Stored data
◇ ◇ ◇ ◇ ◇ ◇ ◇

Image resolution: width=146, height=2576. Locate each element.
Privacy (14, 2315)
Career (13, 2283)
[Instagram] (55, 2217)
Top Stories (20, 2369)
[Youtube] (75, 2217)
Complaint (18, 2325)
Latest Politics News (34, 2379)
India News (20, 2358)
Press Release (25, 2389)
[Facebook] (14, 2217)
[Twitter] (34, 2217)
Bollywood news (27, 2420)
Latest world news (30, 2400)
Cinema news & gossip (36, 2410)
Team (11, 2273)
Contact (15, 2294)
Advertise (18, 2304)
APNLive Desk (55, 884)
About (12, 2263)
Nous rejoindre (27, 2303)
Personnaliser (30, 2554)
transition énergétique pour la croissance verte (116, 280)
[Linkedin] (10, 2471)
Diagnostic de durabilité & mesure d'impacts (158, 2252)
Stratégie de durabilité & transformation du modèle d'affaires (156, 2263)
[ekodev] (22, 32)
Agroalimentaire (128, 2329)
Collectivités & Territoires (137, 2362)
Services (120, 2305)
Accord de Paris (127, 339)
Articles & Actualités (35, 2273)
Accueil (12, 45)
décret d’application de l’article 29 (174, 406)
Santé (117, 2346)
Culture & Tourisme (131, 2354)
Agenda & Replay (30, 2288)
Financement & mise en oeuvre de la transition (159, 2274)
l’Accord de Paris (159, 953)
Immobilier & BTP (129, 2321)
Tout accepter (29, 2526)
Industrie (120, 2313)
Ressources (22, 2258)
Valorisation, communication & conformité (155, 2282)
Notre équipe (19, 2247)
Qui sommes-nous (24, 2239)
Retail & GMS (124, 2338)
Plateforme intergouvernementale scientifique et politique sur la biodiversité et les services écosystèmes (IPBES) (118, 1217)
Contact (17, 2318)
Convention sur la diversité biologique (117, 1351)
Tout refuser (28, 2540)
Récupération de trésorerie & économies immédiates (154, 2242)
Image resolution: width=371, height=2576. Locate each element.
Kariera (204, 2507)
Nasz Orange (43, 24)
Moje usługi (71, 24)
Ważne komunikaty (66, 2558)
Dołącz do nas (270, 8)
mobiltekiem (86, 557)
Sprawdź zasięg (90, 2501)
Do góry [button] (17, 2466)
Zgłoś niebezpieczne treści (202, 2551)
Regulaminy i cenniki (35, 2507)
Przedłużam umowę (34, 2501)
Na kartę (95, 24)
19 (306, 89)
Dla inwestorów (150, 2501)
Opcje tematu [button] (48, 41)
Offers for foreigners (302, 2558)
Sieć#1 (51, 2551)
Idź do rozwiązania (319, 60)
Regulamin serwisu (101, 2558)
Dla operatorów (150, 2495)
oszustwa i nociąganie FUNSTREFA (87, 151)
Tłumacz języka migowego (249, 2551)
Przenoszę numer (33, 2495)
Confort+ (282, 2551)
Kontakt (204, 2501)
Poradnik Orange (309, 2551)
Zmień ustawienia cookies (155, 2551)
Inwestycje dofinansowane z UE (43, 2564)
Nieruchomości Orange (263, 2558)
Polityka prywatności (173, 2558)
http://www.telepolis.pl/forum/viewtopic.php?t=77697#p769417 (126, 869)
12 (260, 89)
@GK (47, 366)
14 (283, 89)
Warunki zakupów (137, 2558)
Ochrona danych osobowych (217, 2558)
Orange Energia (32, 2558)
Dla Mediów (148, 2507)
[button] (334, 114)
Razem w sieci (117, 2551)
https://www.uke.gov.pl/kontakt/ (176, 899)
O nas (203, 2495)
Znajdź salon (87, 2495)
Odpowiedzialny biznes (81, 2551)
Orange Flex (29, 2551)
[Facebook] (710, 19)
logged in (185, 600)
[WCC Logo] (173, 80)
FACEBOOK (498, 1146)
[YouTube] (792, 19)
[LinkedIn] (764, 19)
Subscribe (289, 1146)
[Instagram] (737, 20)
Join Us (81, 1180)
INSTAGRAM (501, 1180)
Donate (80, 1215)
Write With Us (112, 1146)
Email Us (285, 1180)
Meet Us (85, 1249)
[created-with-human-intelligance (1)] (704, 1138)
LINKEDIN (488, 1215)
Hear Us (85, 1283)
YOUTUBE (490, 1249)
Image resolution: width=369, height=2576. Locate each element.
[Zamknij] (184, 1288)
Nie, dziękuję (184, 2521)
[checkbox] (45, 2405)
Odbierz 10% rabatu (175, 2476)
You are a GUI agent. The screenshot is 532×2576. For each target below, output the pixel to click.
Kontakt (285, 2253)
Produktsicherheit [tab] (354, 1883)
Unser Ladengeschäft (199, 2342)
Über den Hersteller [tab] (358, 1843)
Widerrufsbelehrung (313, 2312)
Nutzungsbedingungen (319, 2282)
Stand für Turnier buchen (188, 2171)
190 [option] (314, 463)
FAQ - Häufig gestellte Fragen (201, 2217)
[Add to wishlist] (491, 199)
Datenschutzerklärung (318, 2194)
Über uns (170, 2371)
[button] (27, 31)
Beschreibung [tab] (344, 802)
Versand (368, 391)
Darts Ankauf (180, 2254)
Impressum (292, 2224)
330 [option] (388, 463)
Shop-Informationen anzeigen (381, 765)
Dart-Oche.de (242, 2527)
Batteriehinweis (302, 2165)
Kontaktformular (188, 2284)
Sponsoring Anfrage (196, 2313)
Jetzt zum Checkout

◇ ◇ ◇ ◇ ◇ ◇ ◇

WHAT IS REQUIRED: Respond with only the number of lines above that include the string "Image".

TASK OUTPUT: 3